EL: Que pensent nos parlementaires de JAMP ?

JC: That’s a really good question. I have written to all of the Members of Parliament at least twice; they are aware of it. I have received only five responses to my requests for their constituency development reports.

It has been a little quiet… [Laughs].

We are expanding to the senators. I am not clear how the public is to communicate with them. Many are on social media in their personal capacity. We will have to meet to find out how citizens can contact them via the website.

JC : C’est une très bonne question. J’ai écrit au moins deux fois à tous les députés ; ils sont au courant. Je n’ai reçu que cinq réponses à mes demandes de rapports sur le développement de leurs circonscriptions.

Ça a été un peu calme… [Rires].

Nous nous ouvrons aux sénateurs. Je ne sais pas comment le public pourra communiquer avec eux. Beaucoup sont sur les médias sociaux à titre personnel. Nous devrons organiser une réunion pour savoir comment les citoyens peuvent les contacter via le site web.

EL: Quelle est l'importance du rôle de la technologie ?

JC: Very important. Traditional methods are costly. We will still organise meetings [and] “on the corner” sessions, but we will be taking the tool to the people. Schools can use it; teachers can base their homework assignments on it. Digital penetration is well over 1.5 million now, and about the same number have smartphones.

JC : Très importante. Les méthodes traditionnelles coûtent cher. Nous continuerons à organiser des réunions [et] des sessions « au coin de la rue », mais nous apporterons l'outil aux gens. Les écoles peuvent l’utiliser, les enseignants peuvent s'en servir pour donner des devoirs à la maison.
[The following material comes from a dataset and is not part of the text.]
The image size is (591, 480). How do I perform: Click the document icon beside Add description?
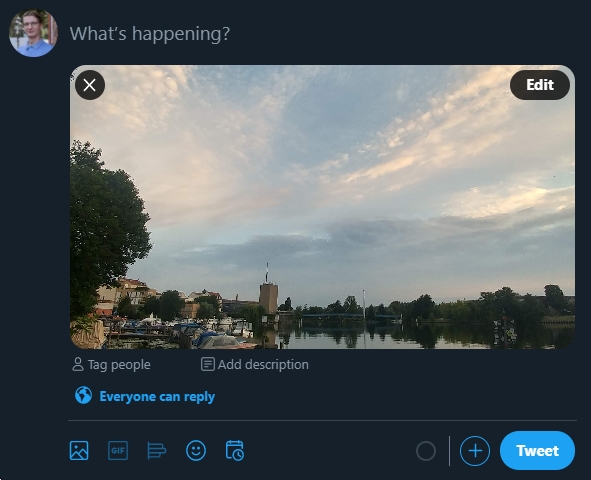click(x=208, y=364)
La pénétration du numérique est de plus 1,5 million aujourd'hui, et à peu près autant de personnes possèdent un smartphone.

EL: Existe-t-il des équivalents de JAMP au niveau mondial ?

JC: We are all connected. I am already thinking about networking internationally. Though there are other civil society organisations that track government performance, I have looked but have not yet found any that track breaches in this citizen-friendly digital design that we use. There are other civil society organisations that track government performance, but not in the way we are doing it.

We did find one website in Mexico, but the tracking of breaches is done by the government. I commend them for that, but there is a big difference. It’s not the prettiest website and though it is rich with data, is it not presented in a way that is easily understood by site visitors. It doesn’t make sense to inform citizens and then leave them to figure it out on their own — you want to connect the dots and show them what actions they can take.

JC: Nous sommes tous connectés. Je pense déjà à la création d'un réseau international. Bien qu'il y ait d'autres organisations de la société civile qui suivent les performances du gouvernement, j'ai cherché mais je n'ai pas encore trouvé d'organisations qui suivent les infractions grâce à un système numérique facile d'utilisation pour citoyens comme nous le faisons. Il existe d’autres organisations de la société civile qui suivent les performances du gouvernement, mais pas de la même manière.

Nous avons trouvé un site web au Mexique, mais le suivi des infractions est assuré par le gouvernement. Je les félicite pour cela, mais il y a une grande différence. Le site n'est pas le plus attrayant qui soit et bien qu’il soit riche en données, celles-ci ne sont pas présentées de manière à être facilement comprises par un visiteur du site. Ça n’a pas de sens d’informer les citoyens et de les laisser se débrouiller par eux-mêmes, il faut être plus explicite et leur indiquer les actions qu'ils peuvent entreprendre.